MICHAEL DREWNIOK, Die Organisation der Lebensmittelversorgung in Novara im Spiegel der Kommunalstatuten des 13. Jahrhunderts, in: Kommunales Schriftgut in Oberitalien. Formen, Funktionen, Überlieferung, hg. v. Hagen Keller und Thomas Behrmann (Münstersche Mittelalter-Schriften Bd. 68) München 1995, S. 189-215.
Der Beitrag versucht, an einem zentralen Punkt der kommunalen Politik, der Lebensmittelversorgung, die Dichte von statutarischen Regelungen und schriftlichen Kontrollmaßnahmen aufzuzeigen. Das gewählte Beispiel Novara wird durch ergänzende Beobachtungen aus anderen Kommunen in einen weiteren Rahmen gestellt.

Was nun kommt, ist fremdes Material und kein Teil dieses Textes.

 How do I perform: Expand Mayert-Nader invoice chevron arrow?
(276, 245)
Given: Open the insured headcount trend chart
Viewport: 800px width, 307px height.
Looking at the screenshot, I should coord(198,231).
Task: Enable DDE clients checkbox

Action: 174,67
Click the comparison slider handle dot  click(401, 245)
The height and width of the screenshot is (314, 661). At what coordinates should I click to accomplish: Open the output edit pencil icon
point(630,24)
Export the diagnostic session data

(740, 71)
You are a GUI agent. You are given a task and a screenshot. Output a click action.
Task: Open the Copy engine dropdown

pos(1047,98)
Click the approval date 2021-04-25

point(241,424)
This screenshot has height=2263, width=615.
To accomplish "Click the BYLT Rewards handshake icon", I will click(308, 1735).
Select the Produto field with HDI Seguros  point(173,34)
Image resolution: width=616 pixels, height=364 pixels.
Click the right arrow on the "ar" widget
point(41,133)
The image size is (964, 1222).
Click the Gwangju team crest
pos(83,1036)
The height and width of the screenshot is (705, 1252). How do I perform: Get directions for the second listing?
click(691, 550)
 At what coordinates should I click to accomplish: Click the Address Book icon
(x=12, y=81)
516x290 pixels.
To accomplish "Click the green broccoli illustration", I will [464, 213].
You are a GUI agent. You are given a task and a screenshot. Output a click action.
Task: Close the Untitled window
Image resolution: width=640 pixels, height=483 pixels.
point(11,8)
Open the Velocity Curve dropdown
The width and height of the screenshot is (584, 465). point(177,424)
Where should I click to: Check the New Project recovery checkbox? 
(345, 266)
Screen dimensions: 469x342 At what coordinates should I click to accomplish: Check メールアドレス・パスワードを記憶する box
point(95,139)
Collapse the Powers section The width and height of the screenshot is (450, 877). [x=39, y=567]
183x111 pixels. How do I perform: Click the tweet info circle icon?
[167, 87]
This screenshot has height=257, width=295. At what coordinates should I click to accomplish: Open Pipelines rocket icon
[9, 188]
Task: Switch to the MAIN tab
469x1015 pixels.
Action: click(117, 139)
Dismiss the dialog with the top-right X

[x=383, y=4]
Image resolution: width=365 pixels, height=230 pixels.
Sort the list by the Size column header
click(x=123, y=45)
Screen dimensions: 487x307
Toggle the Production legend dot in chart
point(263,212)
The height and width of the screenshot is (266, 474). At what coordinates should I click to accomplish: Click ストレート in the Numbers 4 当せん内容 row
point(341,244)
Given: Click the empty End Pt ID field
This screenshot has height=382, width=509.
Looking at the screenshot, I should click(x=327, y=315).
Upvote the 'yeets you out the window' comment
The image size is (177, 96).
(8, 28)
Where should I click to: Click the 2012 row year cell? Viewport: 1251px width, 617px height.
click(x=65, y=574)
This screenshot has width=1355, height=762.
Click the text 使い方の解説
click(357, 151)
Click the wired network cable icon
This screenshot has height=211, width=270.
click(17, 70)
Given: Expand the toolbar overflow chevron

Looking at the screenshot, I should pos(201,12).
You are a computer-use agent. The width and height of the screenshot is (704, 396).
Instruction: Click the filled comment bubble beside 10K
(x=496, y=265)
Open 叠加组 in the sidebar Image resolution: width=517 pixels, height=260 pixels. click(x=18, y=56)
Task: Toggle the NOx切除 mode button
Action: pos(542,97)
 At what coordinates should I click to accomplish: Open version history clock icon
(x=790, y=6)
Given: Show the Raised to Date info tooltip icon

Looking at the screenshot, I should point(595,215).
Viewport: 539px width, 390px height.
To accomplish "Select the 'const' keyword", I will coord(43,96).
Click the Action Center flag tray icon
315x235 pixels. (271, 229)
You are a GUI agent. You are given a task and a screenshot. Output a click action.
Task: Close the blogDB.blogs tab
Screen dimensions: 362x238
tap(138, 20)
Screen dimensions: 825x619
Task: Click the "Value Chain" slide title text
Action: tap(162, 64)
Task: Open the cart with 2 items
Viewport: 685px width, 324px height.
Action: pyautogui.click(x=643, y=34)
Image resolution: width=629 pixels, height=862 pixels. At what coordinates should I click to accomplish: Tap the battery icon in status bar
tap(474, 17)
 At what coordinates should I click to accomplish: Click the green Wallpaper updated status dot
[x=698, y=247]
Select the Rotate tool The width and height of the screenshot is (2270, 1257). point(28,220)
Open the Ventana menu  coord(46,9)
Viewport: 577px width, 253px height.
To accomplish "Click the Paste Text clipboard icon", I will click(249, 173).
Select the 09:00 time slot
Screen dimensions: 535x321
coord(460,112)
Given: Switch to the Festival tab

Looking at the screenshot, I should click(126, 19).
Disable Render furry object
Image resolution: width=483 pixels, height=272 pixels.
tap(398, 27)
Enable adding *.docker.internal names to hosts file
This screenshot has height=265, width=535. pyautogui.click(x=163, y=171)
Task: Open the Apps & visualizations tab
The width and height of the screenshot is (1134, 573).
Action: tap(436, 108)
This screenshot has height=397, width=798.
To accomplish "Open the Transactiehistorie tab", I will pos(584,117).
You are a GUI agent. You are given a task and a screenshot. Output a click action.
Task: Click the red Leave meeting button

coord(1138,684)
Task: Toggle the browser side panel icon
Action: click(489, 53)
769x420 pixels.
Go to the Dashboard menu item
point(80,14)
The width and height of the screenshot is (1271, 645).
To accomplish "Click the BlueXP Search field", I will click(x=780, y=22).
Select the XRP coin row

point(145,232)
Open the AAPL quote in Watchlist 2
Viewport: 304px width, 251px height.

Die in Novara getroffenen Maßnahmen reichten von der Erfassung zu erwartender Ernteerträge und vorhandener Viehbestände bis zur Überwachung des Transports aus dem Contado in die Stadt und schließlich des Verkaufs der Lebensmittel auf dem dortigen Markt. Die 133 überlieferten Bestimmungen machen fast ein Drittel der im Statutencodex von 1276-1291, der einzigen aus dem 13. Jahrhundert überlieferten Rechtssammlung, enthaltenen 'Paragraphen' aus.
Doch umfangreich und detailliert war nicht nur das entstandene Regelwerk. Auch die Umsetzung der Statuten im alltäglichen Leben wurde von der Kommune sehr energisch verfolgt. Dazu waren umfangreiche, ebenfalls auf schriftlicher Basis gründende Kontrollen, darunter quantitative Vergleiche der Lebensmittelein- und ausfuhren, denen sich die Bevölkerung in Stadt und Contado Novara zu beugen hatte. Auch die Verantwortlichen für diese Bereiche der Verwaltung bzw. ihre Verwalter sollten Abschriften von Einzelstatuten mit sich führen, um dem Statutarrecht dort, wo es nötig schien, Geltung zu verschaffen. Gleichzeitig wurden diese Personen regelmäßig selbst überwacht und mußten nicht selten den prüfenden Kommissionen die 'Akten' vorlegen, die sie im Rahmen ihrer Tätigkeiten zu führen hatten.
Bis zum Anfang des 14. Jahrhunderts hatte es die Führung Novaras gelernt, die städtische Versorgung mit Hilfe der Statuten zu organisieren. Die wachsende Erfahrung, einmal niedergeschriebene Gesetze den jeweiligen Erfordernissen anzupassen, belegen zahlreiche Zusatzbestimmungen, die bestehende Vorschriften präzisieren, neu formulieren oder aufheben. Dabei wird auch im Detail immer wieder der Wille zu einer vollständigen Dokumentation von Daten und Sachverhalten deutlich.